But this changes our reduce logic. We need to ensure we delete a product from the cart dictionary if its quantity reaches 0; remember this is an event stream so the operations could happen in any order. Since we are also using Math.min for finding the lowest price and a “RemoveFromCart” event sets the price to zero, we need to ignore updating the price in that case.

groupBy(x => x.Cart)
    .aggregate(g => {
        var products = g.values.reduce((agg, item) => {
            for (var key in item.Products) {
                var p = item.Products[key];
                var existing = agg[key];
                if (!existing) {
                    agg[key] = { Quantity: p.Quantity, Price: p.Price };
                }
                else {
                    existing.Quantity += p.Quantity;
                    if (p.Price > 0)
                        existing.Price = Math.min(p.Price, existing.Price);
                }
            }
            return agg;
        }, {});

        for (var key in products) {
            if (products[key].Quantity == 0)
                delete products[key];
        }

        return {
            Cart: g.key,
            Products: products
        };
    })

Finally, we need to handle the “PayForCart” event, we’ll create another map function to handle it:

map("PayForCart", event => {
    var paid = {};
    paid[event.Method] = event.Paid;
    return {
        Cart: event.Cart,
        Products: {},
        Paid: paid
    }
});

Note the new “Paid” property added to the result object.
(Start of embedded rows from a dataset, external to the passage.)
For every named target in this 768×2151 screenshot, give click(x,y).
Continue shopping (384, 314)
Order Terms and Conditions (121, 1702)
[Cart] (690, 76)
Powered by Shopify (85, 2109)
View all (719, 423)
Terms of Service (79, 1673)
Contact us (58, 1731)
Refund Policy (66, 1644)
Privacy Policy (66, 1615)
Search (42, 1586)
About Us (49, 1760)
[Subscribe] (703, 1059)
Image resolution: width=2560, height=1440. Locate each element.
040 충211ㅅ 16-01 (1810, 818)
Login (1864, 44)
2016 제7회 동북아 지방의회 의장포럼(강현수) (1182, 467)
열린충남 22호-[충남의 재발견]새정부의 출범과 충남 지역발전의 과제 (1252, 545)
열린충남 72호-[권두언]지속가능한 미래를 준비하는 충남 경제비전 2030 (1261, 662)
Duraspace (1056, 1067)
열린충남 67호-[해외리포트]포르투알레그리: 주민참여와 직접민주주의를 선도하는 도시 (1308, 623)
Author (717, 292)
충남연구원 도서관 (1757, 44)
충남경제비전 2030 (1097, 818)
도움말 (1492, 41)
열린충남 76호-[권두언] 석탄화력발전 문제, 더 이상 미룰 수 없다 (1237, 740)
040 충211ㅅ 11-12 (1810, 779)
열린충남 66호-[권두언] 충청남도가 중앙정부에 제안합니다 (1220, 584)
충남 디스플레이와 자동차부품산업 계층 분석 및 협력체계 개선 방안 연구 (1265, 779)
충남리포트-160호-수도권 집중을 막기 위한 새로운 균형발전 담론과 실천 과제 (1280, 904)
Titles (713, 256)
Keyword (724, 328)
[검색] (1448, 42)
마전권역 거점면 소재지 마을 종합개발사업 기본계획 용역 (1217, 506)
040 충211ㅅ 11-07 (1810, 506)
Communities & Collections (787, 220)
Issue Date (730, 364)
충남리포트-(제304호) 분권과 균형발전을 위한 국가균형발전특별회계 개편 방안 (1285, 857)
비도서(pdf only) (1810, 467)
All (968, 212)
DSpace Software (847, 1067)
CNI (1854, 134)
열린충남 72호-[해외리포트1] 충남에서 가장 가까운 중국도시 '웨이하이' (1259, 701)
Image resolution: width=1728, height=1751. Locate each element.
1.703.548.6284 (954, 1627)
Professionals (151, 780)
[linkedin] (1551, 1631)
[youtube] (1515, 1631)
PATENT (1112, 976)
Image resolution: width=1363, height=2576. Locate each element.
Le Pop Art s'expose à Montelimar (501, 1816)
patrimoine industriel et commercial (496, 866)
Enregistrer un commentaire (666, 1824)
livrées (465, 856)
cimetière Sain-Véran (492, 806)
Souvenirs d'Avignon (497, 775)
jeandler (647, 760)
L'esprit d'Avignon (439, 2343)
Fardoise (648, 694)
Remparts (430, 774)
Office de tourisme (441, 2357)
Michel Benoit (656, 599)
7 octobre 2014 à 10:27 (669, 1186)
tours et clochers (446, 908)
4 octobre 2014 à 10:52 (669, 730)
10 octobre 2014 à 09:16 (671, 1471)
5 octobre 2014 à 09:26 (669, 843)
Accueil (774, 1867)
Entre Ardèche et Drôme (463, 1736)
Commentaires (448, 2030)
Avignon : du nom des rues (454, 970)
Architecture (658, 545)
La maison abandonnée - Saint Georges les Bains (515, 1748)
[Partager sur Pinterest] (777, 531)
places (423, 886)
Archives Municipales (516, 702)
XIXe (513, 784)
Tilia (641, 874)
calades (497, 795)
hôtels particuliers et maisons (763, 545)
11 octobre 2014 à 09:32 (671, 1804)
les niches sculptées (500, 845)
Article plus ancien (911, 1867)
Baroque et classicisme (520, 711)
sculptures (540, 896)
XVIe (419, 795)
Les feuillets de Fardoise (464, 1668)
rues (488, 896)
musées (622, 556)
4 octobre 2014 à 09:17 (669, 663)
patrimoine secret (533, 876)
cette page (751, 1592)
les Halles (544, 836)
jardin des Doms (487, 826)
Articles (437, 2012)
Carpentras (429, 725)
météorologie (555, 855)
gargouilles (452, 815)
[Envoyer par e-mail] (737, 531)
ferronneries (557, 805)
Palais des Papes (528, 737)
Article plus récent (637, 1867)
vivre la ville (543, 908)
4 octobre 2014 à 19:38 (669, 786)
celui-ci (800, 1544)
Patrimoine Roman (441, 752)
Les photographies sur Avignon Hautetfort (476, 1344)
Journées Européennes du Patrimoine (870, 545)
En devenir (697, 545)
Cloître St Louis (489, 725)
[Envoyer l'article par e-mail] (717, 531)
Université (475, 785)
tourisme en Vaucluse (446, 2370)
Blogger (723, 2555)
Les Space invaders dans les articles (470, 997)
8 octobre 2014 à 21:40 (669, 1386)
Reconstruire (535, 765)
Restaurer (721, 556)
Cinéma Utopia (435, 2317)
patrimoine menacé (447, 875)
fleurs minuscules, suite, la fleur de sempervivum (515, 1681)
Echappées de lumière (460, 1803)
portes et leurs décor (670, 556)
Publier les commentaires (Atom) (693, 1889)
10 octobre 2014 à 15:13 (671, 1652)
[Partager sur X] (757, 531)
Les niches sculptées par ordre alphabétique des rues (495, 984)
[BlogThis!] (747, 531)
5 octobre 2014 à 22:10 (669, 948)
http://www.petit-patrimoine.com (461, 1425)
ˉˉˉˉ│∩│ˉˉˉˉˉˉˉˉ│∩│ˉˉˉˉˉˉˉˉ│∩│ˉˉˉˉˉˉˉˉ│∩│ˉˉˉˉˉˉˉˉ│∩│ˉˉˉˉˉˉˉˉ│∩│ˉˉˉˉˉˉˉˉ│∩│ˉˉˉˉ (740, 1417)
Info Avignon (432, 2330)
That also means we need to update the other map functions to include an empty Paid dictionary (again, so all the output shapes match).

In the reduce function, we’ll now include aggregate payment information for the cart:

groupBy(x => x.Cart)
    .aggregate(g => {
        var products = g.values.reduce((agg, item) => {
            for (var key in item.Products) {
                var p = item.Products[key];
                var existing = agg[key];
                if (!existing) {
                    agg[key] = { Quantity: p.Quantity, Price: p.Price };
                }
                else {
                    existing.Quantity += p.Quantity;
                    if(p.Price > 0)
                        existing.Price = Math.min(p.Price, existing.Price);
                }
            }
            return agg;
        }, {});
        
        for (var key in products) {
            if(products[key].Quantity == 0)
                delete products[key];
        }
        
        var paid = g.values.reduce((agg, item) => {
            for (var key in item.Paid){
                agg[key] = item.Paid[key] + (agg[key] || 0);
            }
            return agg;
        }, {});
        
        return {
            Cart: g.key,
            Products: products,
            Paid: paid
        };
    })

We are storing the dictionary of payment methods and amounts now on the aggregate object.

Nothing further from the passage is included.